SEC has repealed SAB 121, allowing banks to custody crypto assets

The U.S. Securities and Exchange Commission (SEC) has issued Staff Accounting Bulletin No. 122 (SAB 122), which rescinds prior accounting guidance for custodial crypto assets outlined in SAB 121. This revision introduces greater accounting flexibility, reducing the compliance burden for firms, including regulated banks, that are considering offering crypto custody services.

SEC Commissioner Hester Peirce announced the update on X (formerly Twitter), stating, “Bye, bye SAB 121! It’s not been fun.” Peirce and acting SEC Chairman Mark Uyeda are spearheading a newly established crypto task force aimed at creating proactive regulatory frameworks and practical pathways for crypto registration, following the departure of former SEC Chair Gary Gensler.

Originally issued in 2022, SAB 121 required companies holding crypto assets on behalf of customers to record those assets as liabilities on their balance sheets. This mandate was widely criticized for making crypto custody services financially unviable for many firms, effectively limiting secure custody options for consumers as banks and financial entities refrained from offering such services due to the economic impact.
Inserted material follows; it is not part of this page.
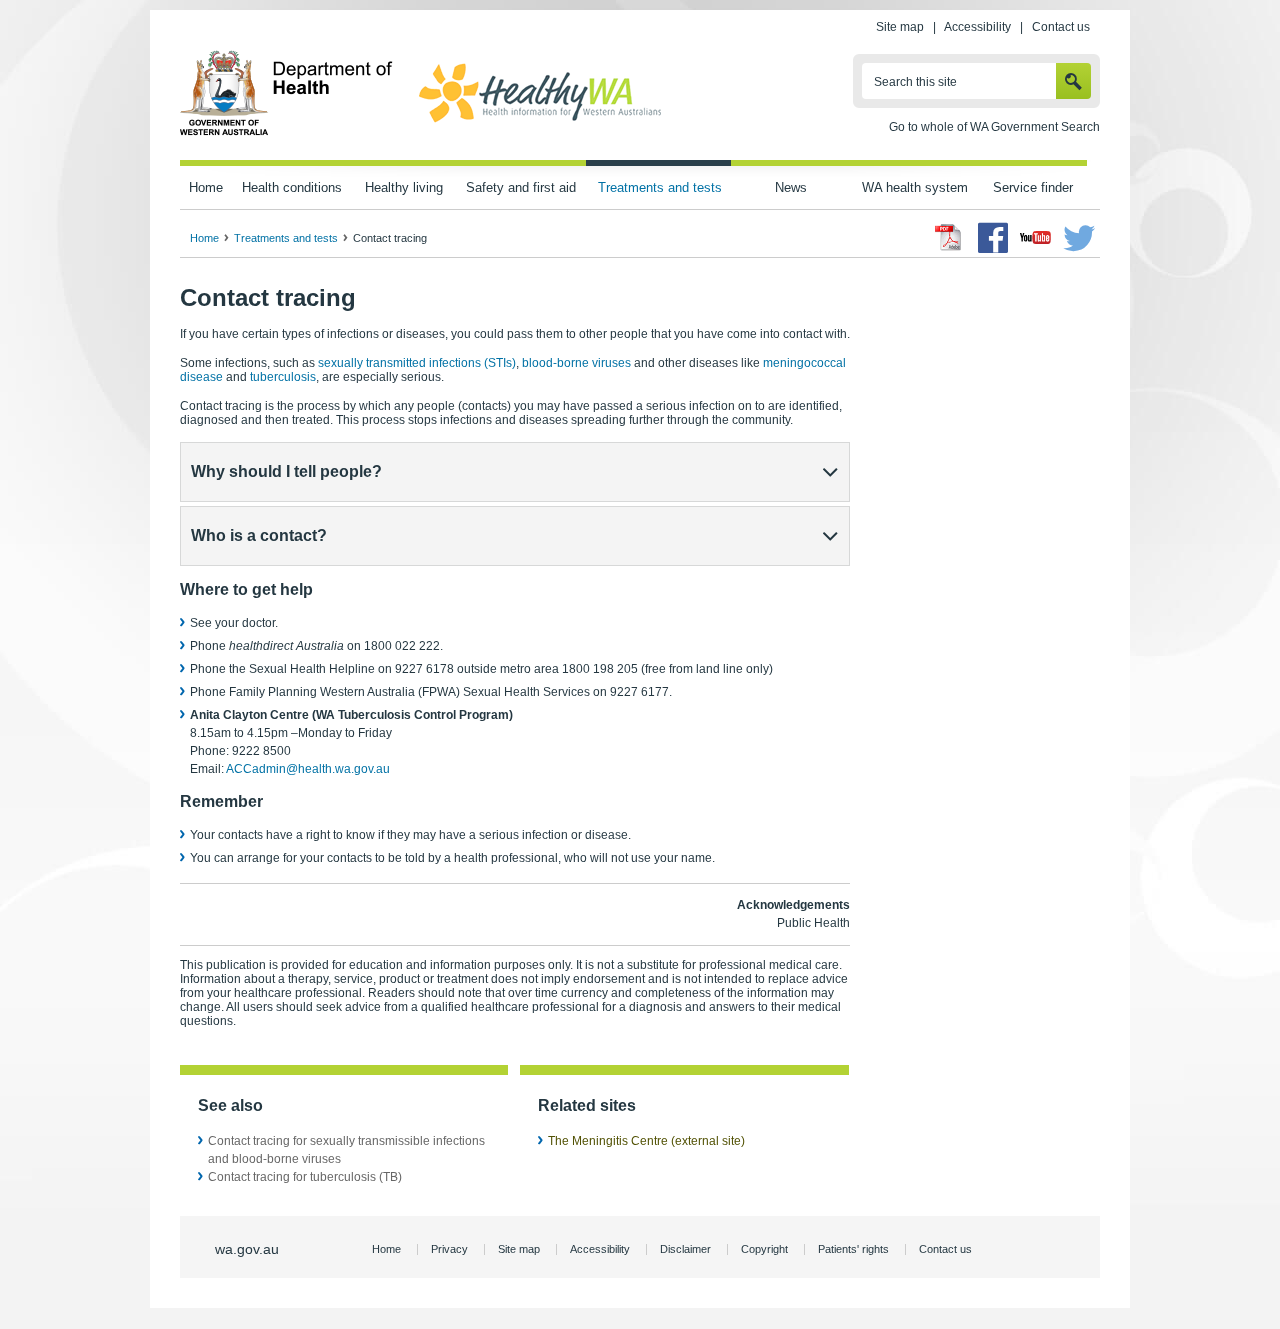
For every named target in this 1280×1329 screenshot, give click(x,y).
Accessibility (977, 27)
Industry participants argued that SAB 121 disproportionately restricted banking organizations from providing digital asset services compared to other financial institutions.
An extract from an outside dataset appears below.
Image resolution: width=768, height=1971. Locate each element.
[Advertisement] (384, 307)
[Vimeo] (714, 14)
Efforts to overturn SAB 121 gained traction earlier in 2024 when Representative Mike Flood introduced H.J. Res. 109 in the House of Representatives under the Congressional Review Act. The resolution, aimed at reversing the SEC's guidance, was passed by both the House and Senate in May but was ultimately vetoed by former President Joe Biden, citing concerns that its approval could weaken the SEC’s authority and pose risks to investors and consumers.
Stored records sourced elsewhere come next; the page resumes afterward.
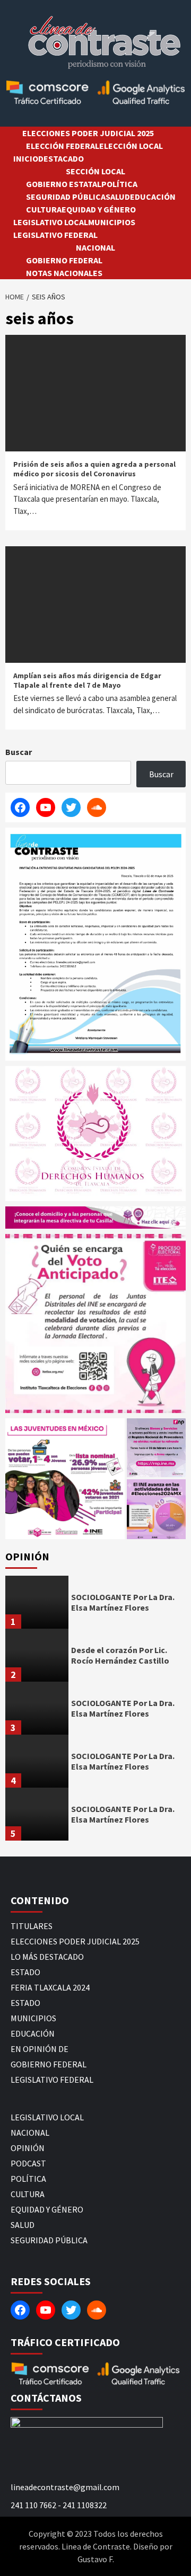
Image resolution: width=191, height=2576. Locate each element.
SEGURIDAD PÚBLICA (66, 196)
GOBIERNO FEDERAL (64, 260)
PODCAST (28, 2163)
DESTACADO (61, 158)
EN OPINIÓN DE (39, 2049)
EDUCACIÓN (153, 196)
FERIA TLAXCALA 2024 (50, 1987)
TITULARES (32, 1926)
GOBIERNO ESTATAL (63, 184)
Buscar (18, 752)
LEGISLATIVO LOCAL (50, 222)
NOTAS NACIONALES (64, 273)
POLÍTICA (119, 184)
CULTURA (44, 209)
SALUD (118, 196)
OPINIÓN (28, 2148)
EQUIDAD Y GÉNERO (99, 209)
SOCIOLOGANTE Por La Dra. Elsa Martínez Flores (123, 1602)
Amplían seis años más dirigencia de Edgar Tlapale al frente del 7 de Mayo (87, 680)
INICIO (25, 158)
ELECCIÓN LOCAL (131, 145)
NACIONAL (95, 247)
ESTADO (25, 1972)
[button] (65, 1478)
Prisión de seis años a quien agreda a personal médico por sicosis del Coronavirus (94, 468)
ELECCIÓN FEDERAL (62, 145)
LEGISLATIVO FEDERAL (55, 234)
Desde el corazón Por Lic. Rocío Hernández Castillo (120, 1655)
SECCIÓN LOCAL (95, 171)
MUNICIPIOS (111, 222)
With the adoption of SAB 122, banks and other financial institutions can now apply existing accounting standards for contingencies when evaluating potential liabilities related to custodied crypto assets. This shift allows companies more flexibility in how they account for liabilities associated with crypto custody.

Under SAB 122, banks can more feasibly provide custody services for cryptocurrencies like Bitcoin, treating potential losses as contingent liabilities rather than immediate balance sheet liabilities. This regulatory change simplifies compliance and opens the door for expanded banking services in the growing crypto sector.